_What needs to be done_
Set down the listing below verbatim, but only from its first line through the line containing "Screen dimensions: 1024x775".

_The data_
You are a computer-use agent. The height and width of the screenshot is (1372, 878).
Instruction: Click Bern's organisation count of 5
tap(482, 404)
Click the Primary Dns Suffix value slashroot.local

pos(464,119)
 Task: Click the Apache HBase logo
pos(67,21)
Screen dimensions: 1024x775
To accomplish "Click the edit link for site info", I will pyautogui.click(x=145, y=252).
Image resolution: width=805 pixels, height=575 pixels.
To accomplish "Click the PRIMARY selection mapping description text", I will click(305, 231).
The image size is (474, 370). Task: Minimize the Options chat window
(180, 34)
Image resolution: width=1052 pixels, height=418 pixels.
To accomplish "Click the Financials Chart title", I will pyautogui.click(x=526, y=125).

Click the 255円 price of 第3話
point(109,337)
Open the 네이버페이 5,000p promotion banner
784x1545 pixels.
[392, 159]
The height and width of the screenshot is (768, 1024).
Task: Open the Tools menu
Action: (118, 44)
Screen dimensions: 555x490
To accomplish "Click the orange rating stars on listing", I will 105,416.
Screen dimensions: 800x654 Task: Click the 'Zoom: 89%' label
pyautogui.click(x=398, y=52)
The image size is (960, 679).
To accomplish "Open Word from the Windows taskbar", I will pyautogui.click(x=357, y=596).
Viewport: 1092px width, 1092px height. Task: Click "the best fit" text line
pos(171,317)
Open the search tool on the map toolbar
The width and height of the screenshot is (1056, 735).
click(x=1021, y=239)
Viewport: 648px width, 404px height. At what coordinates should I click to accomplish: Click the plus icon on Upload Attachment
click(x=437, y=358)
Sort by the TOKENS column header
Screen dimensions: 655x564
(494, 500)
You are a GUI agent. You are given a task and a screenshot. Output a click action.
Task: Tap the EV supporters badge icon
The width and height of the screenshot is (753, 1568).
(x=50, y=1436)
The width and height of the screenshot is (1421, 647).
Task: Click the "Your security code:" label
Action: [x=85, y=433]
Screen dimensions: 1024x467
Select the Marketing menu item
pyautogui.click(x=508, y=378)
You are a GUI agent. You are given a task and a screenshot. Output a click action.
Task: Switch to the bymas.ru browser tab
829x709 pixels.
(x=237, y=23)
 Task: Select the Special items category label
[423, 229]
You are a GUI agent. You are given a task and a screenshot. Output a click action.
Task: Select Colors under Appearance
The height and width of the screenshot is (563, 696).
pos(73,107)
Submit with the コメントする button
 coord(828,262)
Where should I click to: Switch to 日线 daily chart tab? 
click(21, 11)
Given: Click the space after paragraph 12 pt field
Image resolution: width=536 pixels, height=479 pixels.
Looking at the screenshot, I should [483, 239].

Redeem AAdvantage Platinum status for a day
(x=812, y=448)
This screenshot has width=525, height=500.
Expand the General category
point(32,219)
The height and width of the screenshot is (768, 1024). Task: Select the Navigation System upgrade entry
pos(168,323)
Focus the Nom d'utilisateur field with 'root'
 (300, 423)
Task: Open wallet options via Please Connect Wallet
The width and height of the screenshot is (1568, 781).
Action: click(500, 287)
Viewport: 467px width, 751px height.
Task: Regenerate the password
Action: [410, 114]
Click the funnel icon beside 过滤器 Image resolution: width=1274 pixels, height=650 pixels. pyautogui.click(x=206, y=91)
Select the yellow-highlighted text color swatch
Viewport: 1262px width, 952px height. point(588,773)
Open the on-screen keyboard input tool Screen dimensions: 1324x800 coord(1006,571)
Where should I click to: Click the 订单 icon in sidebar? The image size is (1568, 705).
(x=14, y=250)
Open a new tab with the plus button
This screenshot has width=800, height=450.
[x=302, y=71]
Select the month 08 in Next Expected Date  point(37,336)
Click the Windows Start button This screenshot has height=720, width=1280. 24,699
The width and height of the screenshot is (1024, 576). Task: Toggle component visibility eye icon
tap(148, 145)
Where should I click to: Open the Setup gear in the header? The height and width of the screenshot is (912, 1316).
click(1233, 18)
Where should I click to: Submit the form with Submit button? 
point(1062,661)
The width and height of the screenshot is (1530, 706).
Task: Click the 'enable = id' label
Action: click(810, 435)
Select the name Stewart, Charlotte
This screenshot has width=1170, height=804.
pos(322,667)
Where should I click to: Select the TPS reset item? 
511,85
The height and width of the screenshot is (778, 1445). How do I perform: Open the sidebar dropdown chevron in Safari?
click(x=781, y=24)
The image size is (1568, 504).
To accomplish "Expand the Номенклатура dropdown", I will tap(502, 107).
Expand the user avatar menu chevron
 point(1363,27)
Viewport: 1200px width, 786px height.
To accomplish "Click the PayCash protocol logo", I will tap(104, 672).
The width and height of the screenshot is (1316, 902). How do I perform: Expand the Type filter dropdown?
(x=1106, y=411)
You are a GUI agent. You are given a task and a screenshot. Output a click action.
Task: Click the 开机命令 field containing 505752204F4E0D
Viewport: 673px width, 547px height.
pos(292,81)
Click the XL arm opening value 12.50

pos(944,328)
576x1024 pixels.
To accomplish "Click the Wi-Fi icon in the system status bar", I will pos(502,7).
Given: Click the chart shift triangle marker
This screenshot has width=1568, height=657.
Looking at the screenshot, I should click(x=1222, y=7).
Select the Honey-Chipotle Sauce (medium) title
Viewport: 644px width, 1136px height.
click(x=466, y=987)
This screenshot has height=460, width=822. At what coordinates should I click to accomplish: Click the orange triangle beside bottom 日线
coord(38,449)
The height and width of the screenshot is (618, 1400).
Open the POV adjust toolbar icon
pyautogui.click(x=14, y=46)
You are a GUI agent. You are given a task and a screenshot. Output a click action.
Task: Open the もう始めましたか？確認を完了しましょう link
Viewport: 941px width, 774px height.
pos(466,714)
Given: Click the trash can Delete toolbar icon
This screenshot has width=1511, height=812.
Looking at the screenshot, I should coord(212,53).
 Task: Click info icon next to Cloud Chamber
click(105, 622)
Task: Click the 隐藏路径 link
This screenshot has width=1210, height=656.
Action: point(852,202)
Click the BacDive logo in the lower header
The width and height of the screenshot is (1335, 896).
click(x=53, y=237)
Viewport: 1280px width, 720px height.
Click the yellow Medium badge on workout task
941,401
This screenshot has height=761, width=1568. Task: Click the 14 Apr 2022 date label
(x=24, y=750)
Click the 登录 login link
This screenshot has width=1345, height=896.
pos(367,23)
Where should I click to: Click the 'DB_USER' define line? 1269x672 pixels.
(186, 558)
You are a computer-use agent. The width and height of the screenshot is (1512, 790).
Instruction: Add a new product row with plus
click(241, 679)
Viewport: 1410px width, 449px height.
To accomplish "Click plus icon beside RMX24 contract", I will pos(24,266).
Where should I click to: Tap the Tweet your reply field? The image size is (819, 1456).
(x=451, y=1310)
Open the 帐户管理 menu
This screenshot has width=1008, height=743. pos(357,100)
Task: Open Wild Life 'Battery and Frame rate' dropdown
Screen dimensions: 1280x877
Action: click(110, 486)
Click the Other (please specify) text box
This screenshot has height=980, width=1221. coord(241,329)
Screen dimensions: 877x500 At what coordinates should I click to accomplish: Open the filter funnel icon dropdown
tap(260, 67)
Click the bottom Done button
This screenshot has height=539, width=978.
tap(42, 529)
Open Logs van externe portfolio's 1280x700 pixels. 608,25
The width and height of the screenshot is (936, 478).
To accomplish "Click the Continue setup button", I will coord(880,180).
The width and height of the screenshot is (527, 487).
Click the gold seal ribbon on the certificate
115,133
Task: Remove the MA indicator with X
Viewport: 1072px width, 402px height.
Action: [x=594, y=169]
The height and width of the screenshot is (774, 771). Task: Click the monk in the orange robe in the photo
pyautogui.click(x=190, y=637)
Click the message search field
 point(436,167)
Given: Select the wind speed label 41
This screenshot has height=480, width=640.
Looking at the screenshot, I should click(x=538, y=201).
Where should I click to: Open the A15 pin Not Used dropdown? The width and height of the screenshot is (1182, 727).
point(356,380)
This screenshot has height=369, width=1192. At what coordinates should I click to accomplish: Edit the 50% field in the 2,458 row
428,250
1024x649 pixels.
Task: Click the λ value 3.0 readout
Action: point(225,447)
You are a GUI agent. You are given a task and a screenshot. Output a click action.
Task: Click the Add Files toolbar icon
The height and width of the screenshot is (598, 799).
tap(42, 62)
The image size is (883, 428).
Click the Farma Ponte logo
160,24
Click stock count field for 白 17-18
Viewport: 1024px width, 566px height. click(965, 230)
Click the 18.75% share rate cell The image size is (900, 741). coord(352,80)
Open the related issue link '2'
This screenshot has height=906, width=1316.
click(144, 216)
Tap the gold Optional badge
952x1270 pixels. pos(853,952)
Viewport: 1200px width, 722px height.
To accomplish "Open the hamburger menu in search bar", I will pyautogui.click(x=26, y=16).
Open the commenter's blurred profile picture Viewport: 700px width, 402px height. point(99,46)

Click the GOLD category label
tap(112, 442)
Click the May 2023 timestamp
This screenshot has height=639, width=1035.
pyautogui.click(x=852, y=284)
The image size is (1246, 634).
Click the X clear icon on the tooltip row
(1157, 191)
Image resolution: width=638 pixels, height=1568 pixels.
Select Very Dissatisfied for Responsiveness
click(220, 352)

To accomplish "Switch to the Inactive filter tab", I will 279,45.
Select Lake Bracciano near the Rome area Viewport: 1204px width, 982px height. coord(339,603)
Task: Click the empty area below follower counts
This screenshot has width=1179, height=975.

_Exercise solution_
You are a computer-use agent. The height and width of the screenshot is (1372, 878).
Instruction: Click Bern's organisation count of 5
tap(482, 404)
Click the Primary Dns Suffix value slashroot.local

pos(464,119)
 Task: Click the Apache HBase logo
pos(67,21)
Screen dimensions: 1024x775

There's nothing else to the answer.